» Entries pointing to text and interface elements
────────────────────

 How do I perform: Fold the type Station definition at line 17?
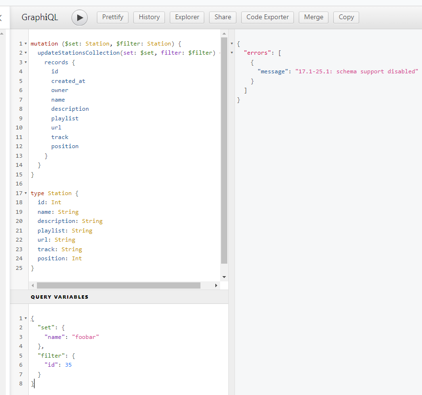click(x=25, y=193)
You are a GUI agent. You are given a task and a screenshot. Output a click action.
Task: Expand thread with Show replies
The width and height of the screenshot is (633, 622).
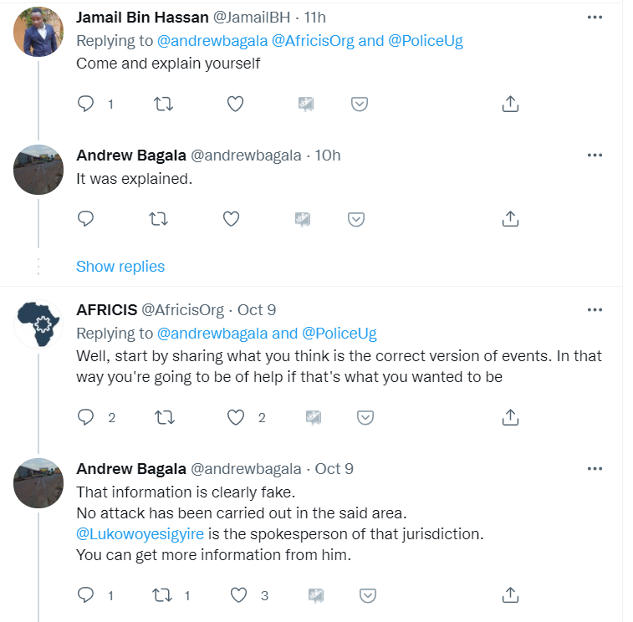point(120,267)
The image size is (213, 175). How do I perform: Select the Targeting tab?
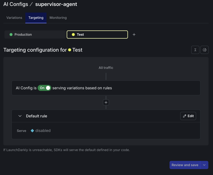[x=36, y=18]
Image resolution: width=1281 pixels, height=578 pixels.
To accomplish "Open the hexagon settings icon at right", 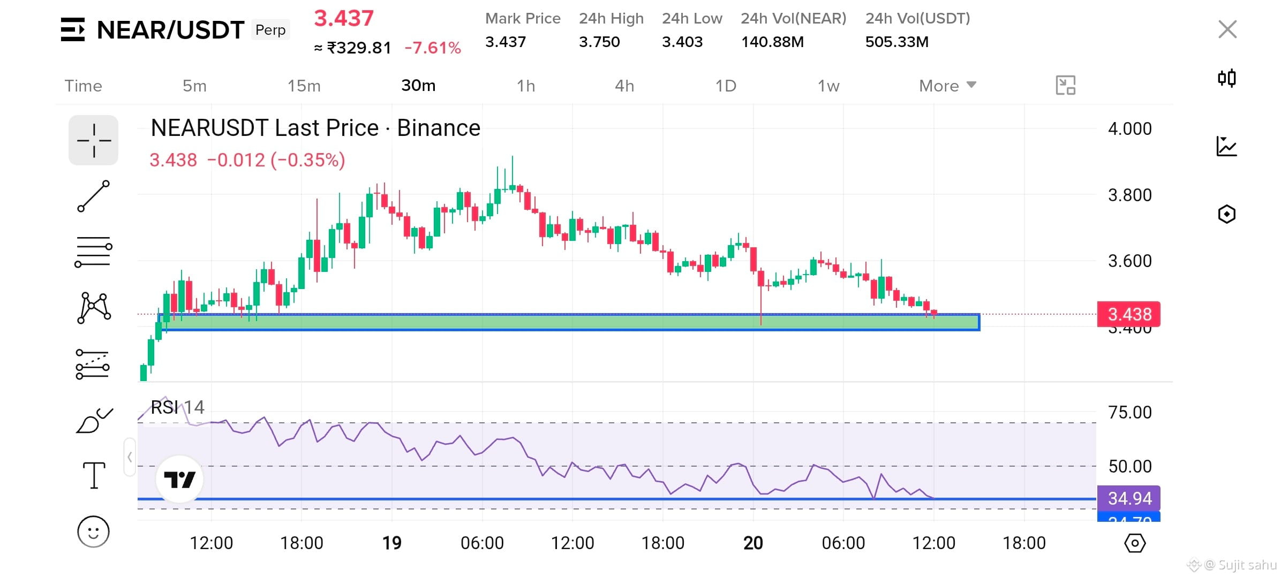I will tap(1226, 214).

────────────────────

» Objective
Recast the entries from the first line up to and including the line containing "[x=36, y=18]" as a Markdown table with the columns Row and Line, one numbered row per line, skipping blank lines. Leave the pictures out.

» Final answer
| Row | Line |
|---|---|
| 1 |  How do I perform: Fold the type Station definition at line 17? |
| 2 | click(x=25, y=193) |
| 3 | You are a GUI agent. You are given a task and a screenshot. Output a click action. |
| 4 | Task: Expand thread with Show replies |
| 5 | The width and height of the screenshot is (633, 622). |
| 6 | point(120,267) |
| 7 | The image size is (213, 175). How do I perform: Select the Targeting tab? |
| 8 | [x=36, y=18] |